The included studies had many limitations. Thirteen of the thirty-eight studies were rated as poor quality, primarily due to lack of ITT, poor follow-up, or poor reporting of methods for randomization and concealment of allocation. The authors of ten studies reported inadequate statistical power to detect differences in pain outcomes between mindfulness meditation and the comparator; the authors considered these pilot studies. Ten other studies did not report a power calculation. Sample sizes were small; 15 studies randomized fewer than 50 participants.

More well-designed, rigorous, and large RCTs are needed in order to develop an evidence base that can more decisively provide estimates of its effectiveness. Studies should enroll samples large enough to detect statistical differences in outcomes and should follow-up with participants for 6 to 12 months in order to assess the long-term effects of meditation. Adherence to mindfulness practice and simultaneous use of other therapies should be monitored frequently. Intervention characteristics, including the optimal dose, have also not yet conclusively been established. In order to detect intervention specific effects, studies need to have attention-matched controls. Smaller trials may be conducted to answer these questions. Other outcomes that were outside the scope of this review may be important to explore. As the impact of mindfulness may be related to the appraisal of the pain, it may be useful for future trials to focus primary outcomes on symptoms associated with pain such as quality of life, pain-related interference, pain tolerance, analgesic, and related issues such as opioid craving. Future publications on RCTs of mindfulness meditation should adhere to Consolidated Standards of Reporting Trials (CONSORT) standards.

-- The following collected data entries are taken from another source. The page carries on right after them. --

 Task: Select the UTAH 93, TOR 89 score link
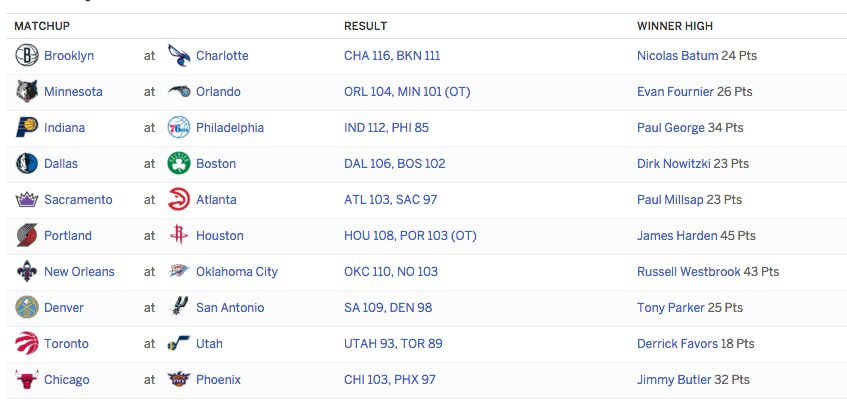pyautogui.click(x=393, y=343)
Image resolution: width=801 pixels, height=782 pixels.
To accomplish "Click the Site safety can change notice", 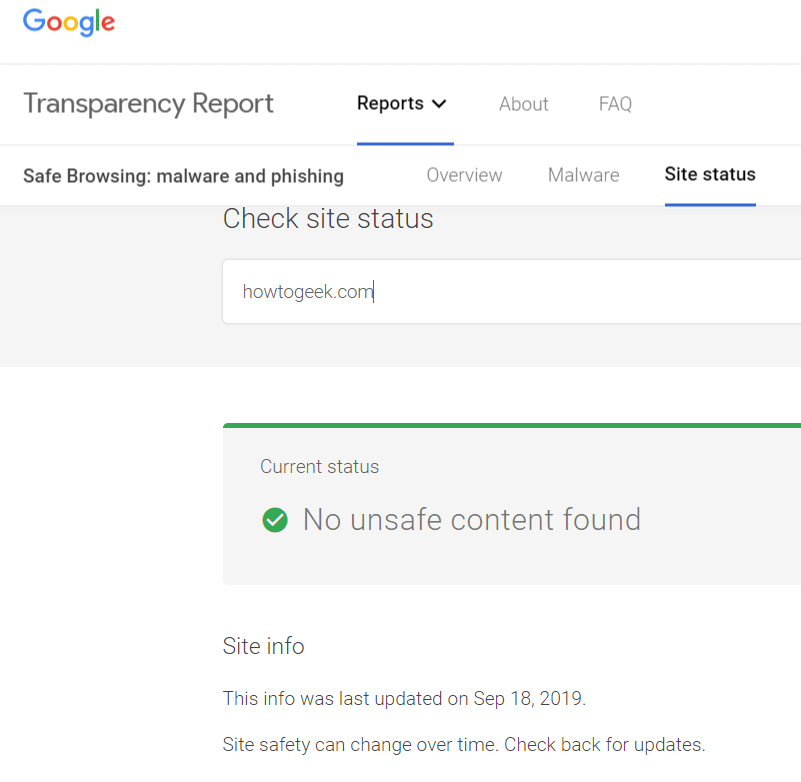I will [464, 745].
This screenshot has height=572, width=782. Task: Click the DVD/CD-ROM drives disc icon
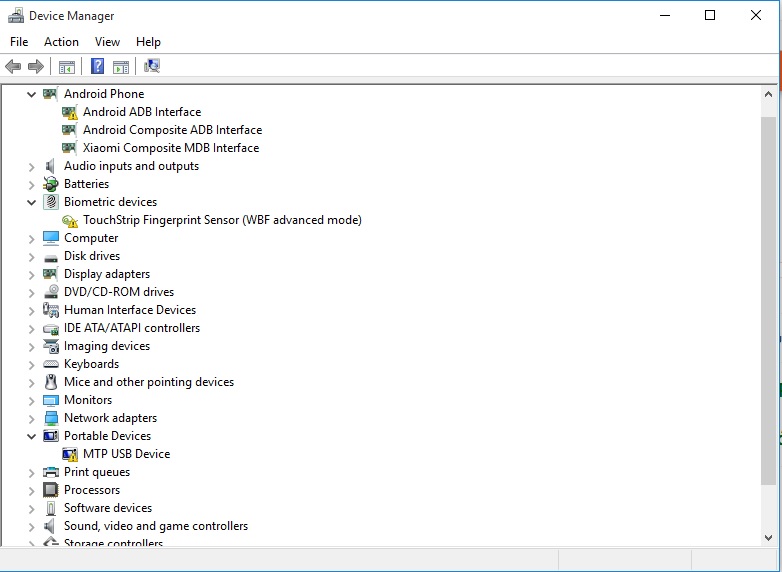(x=51, y=292)
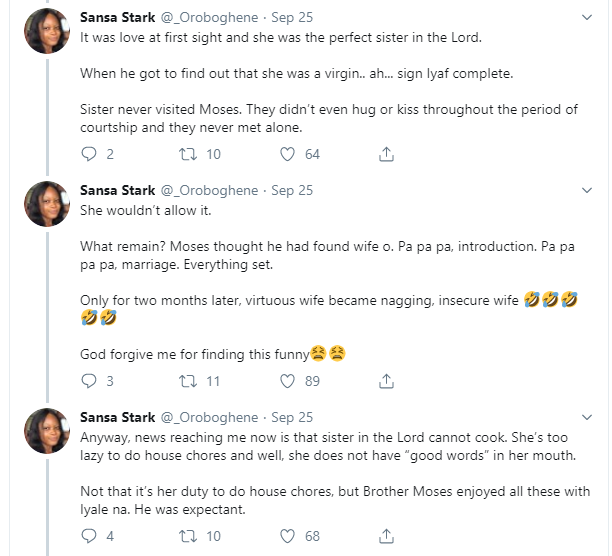Retweet the love at first sight tweet
Viewport: 612px width, 556px height.
point(185,154)
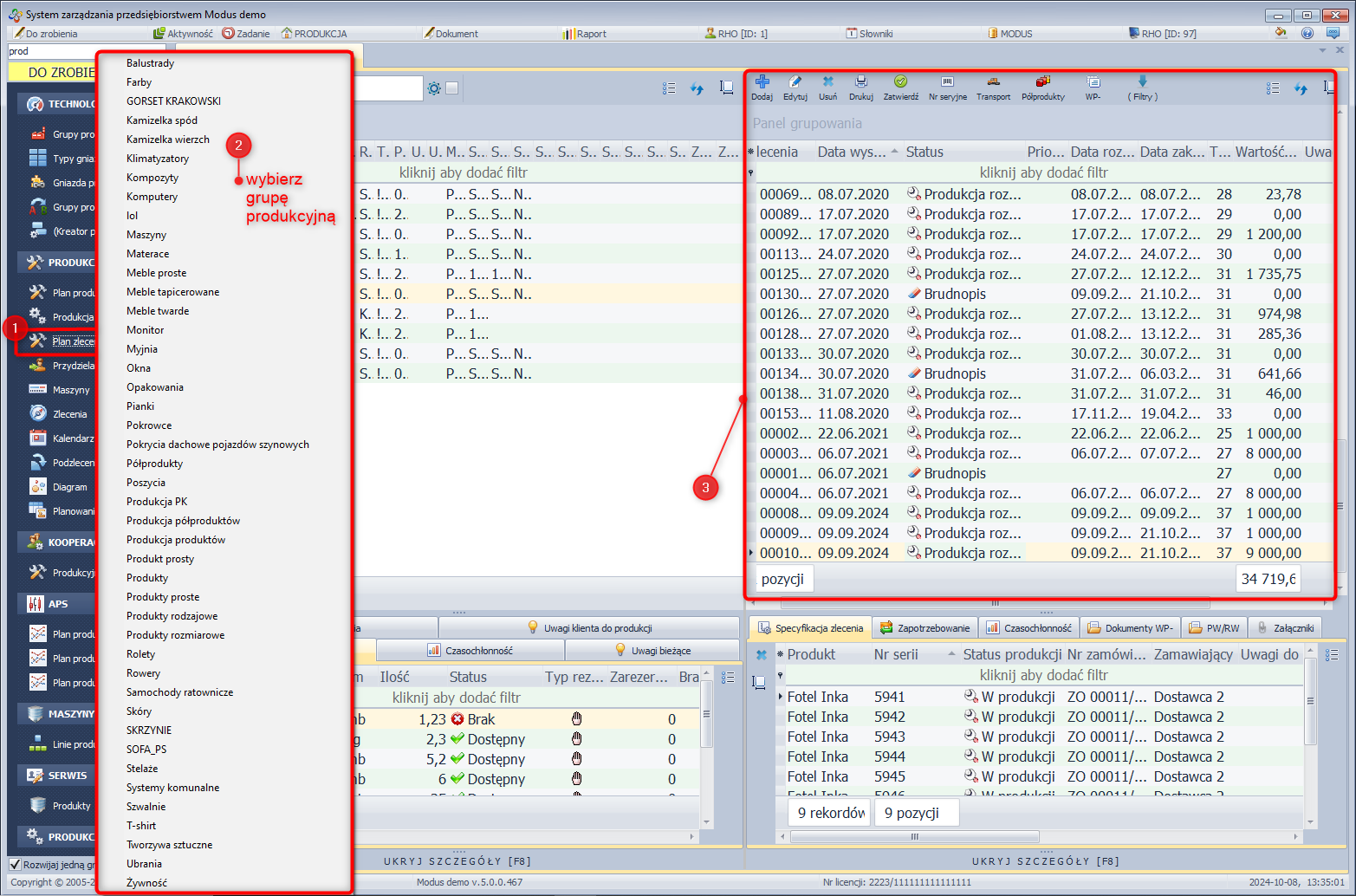Click the Usuń delete icon
The width and height of the screenshot is (1356, 896).
click(x=827, y=82)
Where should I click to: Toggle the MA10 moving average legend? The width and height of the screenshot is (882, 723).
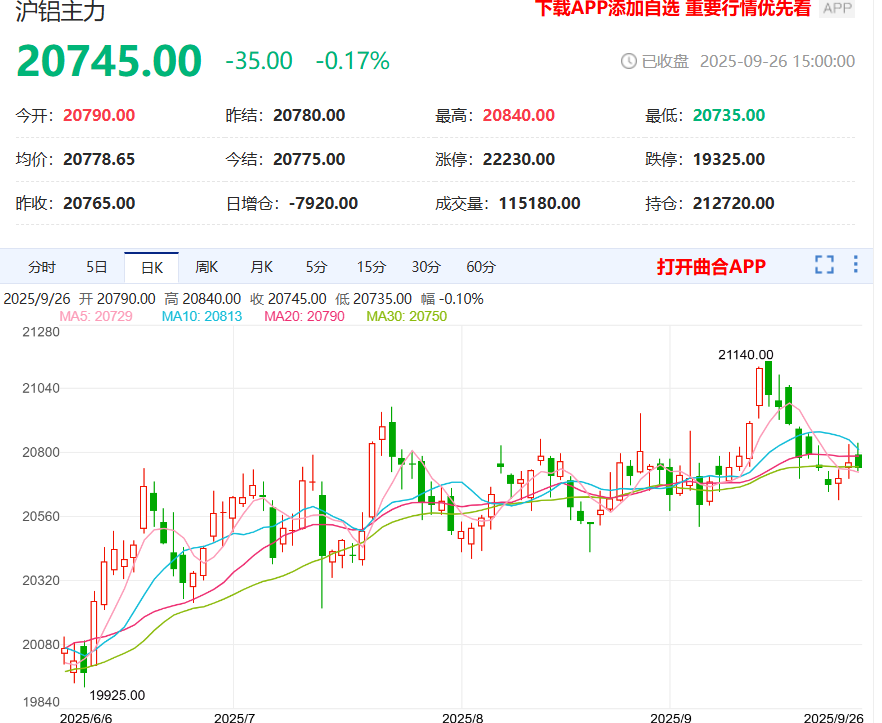[194, 316]
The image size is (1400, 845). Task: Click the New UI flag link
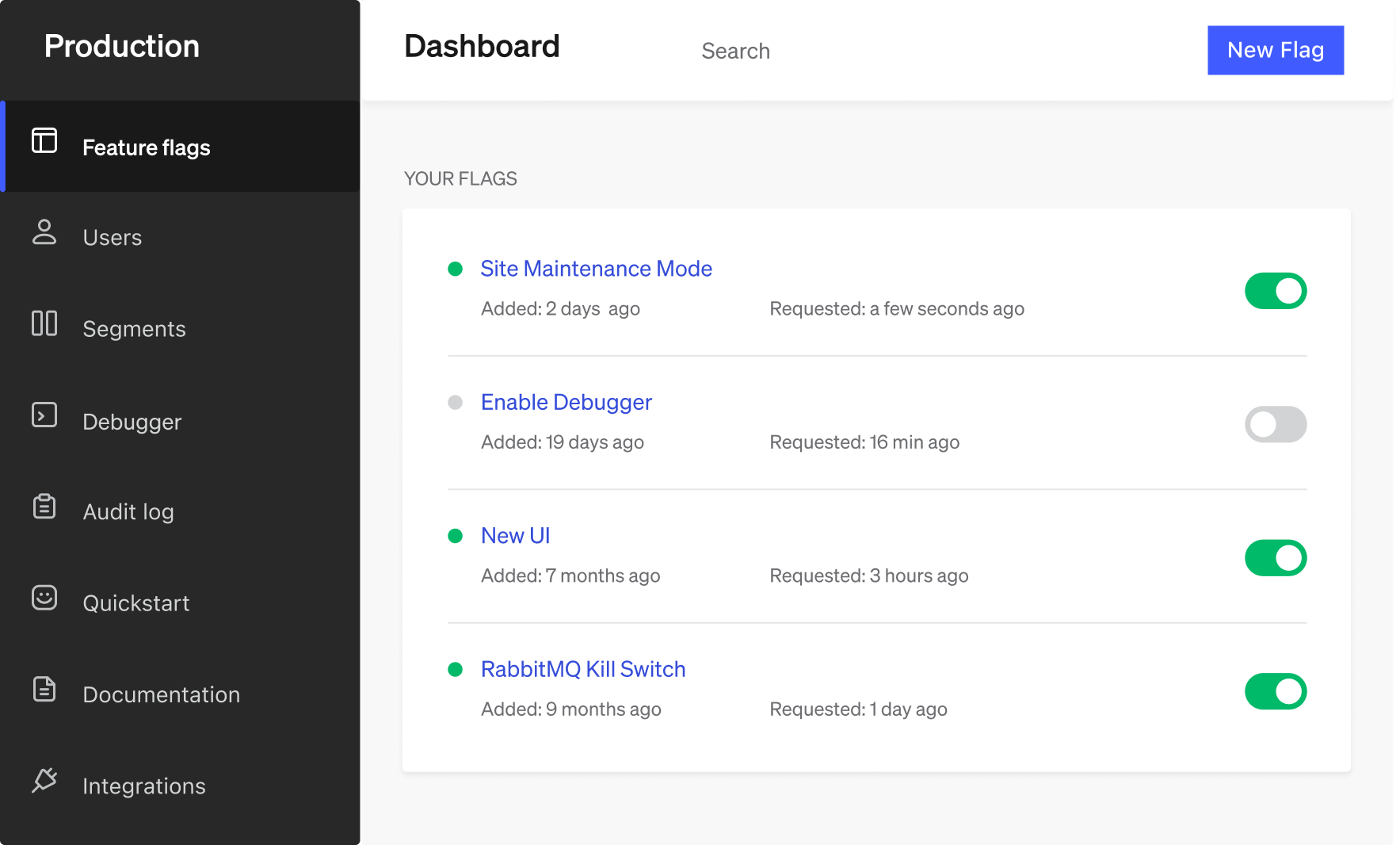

Only three RCTs attributed minor adverse events to mindfulness meditation. However, only 7 of the 38 included RCTs mentioned whether adverse events were monitored and collected. Thus quality of evidence for adverse events reported in RCTs is inadequate for a comprehensive assessment. Given published reports of adverse events during meditation, including psychosis [67], future trials should actively collect adverse events data. In addition, a systematic review of observational studies and case reports would shed additional light on adverse events during mindfulness meditation.

Further research examining the effect of mindfulness meditation on chronic pain should also focus on better understanding whether there is a minimum frequency or duration of meditation practice for it to be effective. While recent studies have yielded similar positive effects of mindfulness for pain, these effects tend to be small to medium and based on a body of evidence that is, at best, of moderate quality. A potential way to advance research on chronic pain would be to improve intervention and control group descriptions, identify different effects of various components of complex interventions, and work toward a standard criterion for assessing therapeutic gain [68]. Head-to-head trials that compare mindfulness interventions of a similar category but with variations in components or dose may be helpful to tease out the most effective elements of these interventions [69].

Similar to previous reviews in this area, we conclude that while mindfulness meditation interventions showed significant improvements for chronic pain, depression, and quality of life, the weaknesses in the body of evidence prevent strong conclusions. The available evidence did not yield consistent effects for pain outcomes, and few studies were available for forms of mindfulness meditation other than MBSR. Quality of evidence for the efficacy of mindfulness interventions in reducing chronic pain is low. There was higher quality evidence of the efficacy of mindfulness meditation on depression and mental health-related quality-of-life outcomes. This review is consistent with previous reviews concluding that more well-designed, rigorous, and large RCTs are needed in order to develop an evidence base that can more decisively provide estimates of the efficacy of mindfulness meditation for chronic pain. In the meantime, chronic pain continues to pose a tremendous burden on society and individuals. A novel therapeutic approach for chronic pain management such as mindfulness meditation would likely be welcomed by patients suffering from pain.